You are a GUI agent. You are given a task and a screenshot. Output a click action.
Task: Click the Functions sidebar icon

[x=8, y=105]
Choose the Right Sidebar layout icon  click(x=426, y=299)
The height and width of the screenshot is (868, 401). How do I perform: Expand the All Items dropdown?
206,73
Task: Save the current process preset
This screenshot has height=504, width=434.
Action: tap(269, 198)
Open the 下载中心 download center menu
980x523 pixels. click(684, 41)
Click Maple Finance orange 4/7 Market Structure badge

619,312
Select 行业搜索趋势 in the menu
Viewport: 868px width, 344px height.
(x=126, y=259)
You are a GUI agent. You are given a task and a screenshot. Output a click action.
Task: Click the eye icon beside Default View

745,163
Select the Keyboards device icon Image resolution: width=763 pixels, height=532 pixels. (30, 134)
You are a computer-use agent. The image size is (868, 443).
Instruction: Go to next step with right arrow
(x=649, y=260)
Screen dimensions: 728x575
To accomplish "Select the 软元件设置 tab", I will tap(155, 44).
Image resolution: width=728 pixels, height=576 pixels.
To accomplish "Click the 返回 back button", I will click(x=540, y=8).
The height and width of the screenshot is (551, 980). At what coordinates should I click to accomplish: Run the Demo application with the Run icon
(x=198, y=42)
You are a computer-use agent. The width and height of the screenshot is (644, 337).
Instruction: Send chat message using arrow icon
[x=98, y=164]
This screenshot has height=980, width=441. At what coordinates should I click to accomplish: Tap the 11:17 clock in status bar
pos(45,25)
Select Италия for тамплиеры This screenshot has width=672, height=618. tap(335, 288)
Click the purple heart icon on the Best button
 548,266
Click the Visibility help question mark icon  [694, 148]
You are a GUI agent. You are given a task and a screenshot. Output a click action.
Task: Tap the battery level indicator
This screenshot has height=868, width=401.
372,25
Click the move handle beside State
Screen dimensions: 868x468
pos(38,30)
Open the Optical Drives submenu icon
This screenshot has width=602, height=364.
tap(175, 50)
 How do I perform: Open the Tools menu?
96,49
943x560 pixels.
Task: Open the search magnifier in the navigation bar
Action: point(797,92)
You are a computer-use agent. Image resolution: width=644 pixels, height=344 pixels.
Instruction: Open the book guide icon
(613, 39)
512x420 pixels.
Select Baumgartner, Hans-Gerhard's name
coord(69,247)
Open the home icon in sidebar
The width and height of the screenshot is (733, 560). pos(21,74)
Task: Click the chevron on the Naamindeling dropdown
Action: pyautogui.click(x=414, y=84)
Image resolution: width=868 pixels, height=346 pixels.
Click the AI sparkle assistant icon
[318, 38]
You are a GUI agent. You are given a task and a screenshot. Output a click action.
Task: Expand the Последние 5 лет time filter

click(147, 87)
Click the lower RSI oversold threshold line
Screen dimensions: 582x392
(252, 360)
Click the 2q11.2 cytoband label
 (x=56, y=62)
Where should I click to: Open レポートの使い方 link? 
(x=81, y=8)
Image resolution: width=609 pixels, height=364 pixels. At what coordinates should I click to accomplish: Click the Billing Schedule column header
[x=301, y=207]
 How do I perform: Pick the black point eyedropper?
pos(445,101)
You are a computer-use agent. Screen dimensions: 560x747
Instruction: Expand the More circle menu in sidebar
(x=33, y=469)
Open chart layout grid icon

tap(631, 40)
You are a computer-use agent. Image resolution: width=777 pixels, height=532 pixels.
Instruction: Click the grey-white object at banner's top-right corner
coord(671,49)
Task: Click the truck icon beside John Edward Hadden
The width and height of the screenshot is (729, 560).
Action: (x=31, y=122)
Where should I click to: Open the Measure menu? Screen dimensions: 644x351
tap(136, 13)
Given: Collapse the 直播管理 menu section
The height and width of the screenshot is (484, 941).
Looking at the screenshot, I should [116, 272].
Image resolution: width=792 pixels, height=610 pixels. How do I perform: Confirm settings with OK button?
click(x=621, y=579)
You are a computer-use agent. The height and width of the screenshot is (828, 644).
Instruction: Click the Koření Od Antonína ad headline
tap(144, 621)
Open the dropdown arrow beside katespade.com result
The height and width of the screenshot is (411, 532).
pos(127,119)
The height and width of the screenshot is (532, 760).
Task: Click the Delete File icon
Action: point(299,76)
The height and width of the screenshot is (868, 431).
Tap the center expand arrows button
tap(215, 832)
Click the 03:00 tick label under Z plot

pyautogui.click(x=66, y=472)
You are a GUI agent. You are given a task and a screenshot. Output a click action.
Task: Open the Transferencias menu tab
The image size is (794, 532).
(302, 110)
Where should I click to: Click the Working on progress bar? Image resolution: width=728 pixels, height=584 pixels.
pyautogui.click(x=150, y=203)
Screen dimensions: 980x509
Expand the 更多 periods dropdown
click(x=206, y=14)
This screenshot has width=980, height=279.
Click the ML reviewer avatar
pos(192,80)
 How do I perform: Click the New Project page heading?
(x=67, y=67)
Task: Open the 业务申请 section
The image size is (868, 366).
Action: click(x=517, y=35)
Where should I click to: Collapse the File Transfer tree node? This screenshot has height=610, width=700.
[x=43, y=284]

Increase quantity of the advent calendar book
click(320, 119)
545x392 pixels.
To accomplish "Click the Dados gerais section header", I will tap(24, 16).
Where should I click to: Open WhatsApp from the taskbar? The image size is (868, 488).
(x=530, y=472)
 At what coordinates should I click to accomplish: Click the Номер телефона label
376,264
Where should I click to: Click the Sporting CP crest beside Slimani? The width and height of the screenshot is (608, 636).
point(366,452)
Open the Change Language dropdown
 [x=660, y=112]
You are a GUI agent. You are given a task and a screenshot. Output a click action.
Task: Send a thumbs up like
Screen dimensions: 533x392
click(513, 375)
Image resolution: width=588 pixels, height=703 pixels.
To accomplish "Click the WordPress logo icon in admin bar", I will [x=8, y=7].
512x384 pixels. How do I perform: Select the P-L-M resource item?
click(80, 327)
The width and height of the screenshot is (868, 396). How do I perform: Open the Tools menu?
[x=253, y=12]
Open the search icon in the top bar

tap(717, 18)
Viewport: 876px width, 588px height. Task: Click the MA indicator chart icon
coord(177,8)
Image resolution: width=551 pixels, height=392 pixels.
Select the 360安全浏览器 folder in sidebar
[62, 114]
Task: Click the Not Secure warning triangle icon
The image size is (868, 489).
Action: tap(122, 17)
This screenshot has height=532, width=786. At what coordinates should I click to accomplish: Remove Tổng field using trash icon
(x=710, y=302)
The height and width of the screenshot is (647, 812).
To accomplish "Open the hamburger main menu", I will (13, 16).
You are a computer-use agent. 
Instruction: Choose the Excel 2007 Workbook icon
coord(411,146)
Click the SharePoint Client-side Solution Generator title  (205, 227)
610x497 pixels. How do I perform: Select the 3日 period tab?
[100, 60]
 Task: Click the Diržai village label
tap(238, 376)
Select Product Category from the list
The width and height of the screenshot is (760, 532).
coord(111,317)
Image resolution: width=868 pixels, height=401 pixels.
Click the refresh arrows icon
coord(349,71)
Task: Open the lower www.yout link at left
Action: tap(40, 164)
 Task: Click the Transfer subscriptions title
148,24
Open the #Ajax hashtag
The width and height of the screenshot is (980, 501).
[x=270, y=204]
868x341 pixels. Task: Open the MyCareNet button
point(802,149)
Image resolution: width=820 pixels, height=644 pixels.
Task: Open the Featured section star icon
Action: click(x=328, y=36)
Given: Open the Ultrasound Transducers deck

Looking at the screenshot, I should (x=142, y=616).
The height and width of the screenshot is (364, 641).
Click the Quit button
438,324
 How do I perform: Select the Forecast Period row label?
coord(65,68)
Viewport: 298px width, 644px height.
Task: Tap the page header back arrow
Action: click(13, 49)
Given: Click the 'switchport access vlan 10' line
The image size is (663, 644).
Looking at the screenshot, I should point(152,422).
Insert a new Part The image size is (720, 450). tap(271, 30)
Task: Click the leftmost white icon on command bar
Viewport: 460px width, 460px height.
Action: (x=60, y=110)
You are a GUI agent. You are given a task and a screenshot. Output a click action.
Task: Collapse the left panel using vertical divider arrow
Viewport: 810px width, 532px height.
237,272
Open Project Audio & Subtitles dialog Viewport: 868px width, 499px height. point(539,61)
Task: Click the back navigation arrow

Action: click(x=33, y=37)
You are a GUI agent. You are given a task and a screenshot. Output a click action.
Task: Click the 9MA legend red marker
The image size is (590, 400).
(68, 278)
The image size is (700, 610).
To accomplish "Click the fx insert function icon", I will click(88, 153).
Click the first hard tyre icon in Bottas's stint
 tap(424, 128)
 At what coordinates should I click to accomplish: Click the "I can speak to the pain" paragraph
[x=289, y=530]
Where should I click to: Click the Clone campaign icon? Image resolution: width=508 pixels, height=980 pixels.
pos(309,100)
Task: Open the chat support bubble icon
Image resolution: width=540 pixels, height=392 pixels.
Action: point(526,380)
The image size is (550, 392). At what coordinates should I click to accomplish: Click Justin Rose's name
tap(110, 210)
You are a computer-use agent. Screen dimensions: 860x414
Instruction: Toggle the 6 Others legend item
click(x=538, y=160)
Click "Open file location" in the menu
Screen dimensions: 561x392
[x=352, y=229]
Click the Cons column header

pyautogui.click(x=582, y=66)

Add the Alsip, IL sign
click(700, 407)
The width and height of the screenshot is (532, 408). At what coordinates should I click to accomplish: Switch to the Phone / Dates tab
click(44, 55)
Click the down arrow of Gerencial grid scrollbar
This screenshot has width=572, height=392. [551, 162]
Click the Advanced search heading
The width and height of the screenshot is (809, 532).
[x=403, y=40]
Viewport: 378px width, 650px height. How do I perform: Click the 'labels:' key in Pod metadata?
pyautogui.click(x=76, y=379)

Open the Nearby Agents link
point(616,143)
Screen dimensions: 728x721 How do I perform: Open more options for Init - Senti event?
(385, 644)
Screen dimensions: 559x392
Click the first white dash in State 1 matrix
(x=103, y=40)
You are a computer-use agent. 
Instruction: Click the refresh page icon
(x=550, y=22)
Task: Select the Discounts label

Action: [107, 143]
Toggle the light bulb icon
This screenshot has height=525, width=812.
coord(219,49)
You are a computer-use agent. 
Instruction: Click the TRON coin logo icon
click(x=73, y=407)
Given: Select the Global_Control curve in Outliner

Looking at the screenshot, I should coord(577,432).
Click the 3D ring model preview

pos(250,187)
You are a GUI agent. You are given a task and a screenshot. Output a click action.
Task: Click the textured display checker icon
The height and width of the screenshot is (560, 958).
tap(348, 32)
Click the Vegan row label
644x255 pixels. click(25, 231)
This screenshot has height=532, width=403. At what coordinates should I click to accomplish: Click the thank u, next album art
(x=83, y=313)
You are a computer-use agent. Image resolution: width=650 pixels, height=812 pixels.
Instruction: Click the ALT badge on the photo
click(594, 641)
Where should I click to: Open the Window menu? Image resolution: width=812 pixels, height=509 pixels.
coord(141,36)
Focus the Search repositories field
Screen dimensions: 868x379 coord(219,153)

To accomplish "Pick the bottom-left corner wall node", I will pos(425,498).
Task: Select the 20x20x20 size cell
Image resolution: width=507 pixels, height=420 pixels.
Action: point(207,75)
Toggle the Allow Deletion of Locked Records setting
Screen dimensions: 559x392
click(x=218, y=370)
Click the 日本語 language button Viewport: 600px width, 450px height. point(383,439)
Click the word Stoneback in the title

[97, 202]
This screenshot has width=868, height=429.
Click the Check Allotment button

○ ○ ○ ○

▶ _WORK TO COMPLETE_
Return only the number of lines in the material with the word "computer" in them.

▶ _ANSWER BOX_
11